第3図 △5二飛と回られた第3図では後手番でも▲3八金の一手が、先手番ならそれに加えてさらにもう一手入っていなければおかしい。振り飛車が後手で銀冠が完成していた場合は実戦例がある(以前当ブログでも取り上げた加藤アマ-中村亮戦)が、金が締まっていない形で同じように指していいものだろうか。

  第3図以下の指し手
 ▲6四歩 △同 歩 ▲3八金 △6二飛
 ▲9七桂 △9三桂 ▲6九飛 △6一飛
 ▲4八金引(第4図)
第4図 ▲6四歩△同歩に▲3八金と手が戻るのは仕方ないか。後手の△6二飛に▲4五歩と突けば加藤アマ-中村亮戦と合流する可能性が高いが、本譜のように歩損してから▲6九飛と待つようでは流れがおかしい。△6一飛にも▲4八金引とさらに待って第4図。望めば後手も千日手に持ち込めそうな展開だが、模様良しと見て動いた。

  第4図以下の指し手
       △6五歩 ▲同 銀 △4六角
 ▲6四歩 △7五歩 ▲同 歩 △7六歩
 ▲同 銀 △6四飛 ▲6五銀 △7六歩
 (第5図)
第5図
 △6五歩に▲4七金直は△6六歩▲同角△8四角でいけない。▲6五同銀△4六角▲6四歩にも△7五歩▲同歩△7六歩が手筋の攻めで、▲8八角には△8六歩、▲5九角には△5五角がある。
 ▲7六同銀△6四飛▲6五銀にも再び△7六歩が入る。今度は取るわけにいかない。

  第5図以下の指し手
 ▲8八角 △6一飛 ▲4七歩 △5五角
 ▲同 角 △同 歩 ▲8三角 △6二飛
 ▲7四角成△7七歩成▲6四歩 △6七歩
第6図 (第6図)

 いかに飛車角交換とはいえ▲6四銀△7七歩成と取り合うのはさすがにまずい。仕方のない▲8八角に△6一飛と引かれ、△8六歩を見せられて先手忙しい。
 ▲4七歩から角交換に持ち込み、▲8三角はこれくらいか。馬を作って手厚いようだが、後手のと金も大きい。さらにお互いに歩を垂らして第6図。先手の6五銀が中途半端なのと、できると金の枚数の差で居飛車が指しやすいと思われる。以下攻め合いとなったが、端攻めを余して後手の一手勝ちとなった。

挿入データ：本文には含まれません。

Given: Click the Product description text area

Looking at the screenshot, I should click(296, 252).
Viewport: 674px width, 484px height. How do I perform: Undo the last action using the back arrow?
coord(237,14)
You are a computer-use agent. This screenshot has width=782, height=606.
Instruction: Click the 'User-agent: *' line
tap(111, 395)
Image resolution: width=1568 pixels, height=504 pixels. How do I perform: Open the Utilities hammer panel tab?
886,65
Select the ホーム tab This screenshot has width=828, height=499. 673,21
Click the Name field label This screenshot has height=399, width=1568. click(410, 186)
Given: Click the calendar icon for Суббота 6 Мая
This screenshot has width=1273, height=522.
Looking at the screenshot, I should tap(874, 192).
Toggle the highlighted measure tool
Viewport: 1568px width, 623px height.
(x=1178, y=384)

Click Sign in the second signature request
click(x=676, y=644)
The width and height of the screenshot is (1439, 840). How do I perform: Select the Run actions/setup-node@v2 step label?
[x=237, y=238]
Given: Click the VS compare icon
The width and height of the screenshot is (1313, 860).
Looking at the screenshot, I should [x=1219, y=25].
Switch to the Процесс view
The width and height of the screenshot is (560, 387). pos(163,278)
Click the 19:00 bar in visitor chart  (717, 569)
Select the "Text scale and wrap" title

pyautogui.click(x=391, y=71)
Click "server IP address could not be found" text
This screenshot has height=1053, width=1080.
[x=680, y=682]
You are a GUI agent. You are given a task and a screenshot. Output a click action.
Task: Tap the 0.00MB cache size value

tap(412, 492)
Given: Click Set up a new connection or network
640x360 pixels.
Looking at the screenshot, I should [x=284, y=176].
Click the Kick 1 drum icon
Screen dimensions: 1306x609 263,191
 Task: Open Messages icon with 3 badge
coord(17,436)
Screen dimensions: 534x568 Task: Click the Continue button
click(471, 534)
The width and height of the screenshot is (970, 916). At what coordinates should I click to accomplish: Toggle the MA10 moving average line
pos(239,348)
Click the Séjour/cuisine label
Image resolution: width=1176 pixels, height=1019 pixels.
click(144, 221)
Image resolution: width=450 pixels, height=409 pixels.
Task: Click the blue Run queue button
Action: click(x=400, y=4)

 この結果、畠山七段は二勝三敗と再び黒星が先行してしまった。筆者が感化されすぎなのかもしれないが、加藤アマ-中村亮戦に合流できる機会を逃したのは疑問が残る。何か振り飛車にとって都合の悪い変化でも発見されているのだろうか。
 先手の得を活かすどころか逆に手損してしまった振り飛車の序盤ももったいない気がする。第1図で▲6六銀だとどうなるのか、明日にでも改めて検討してみたい。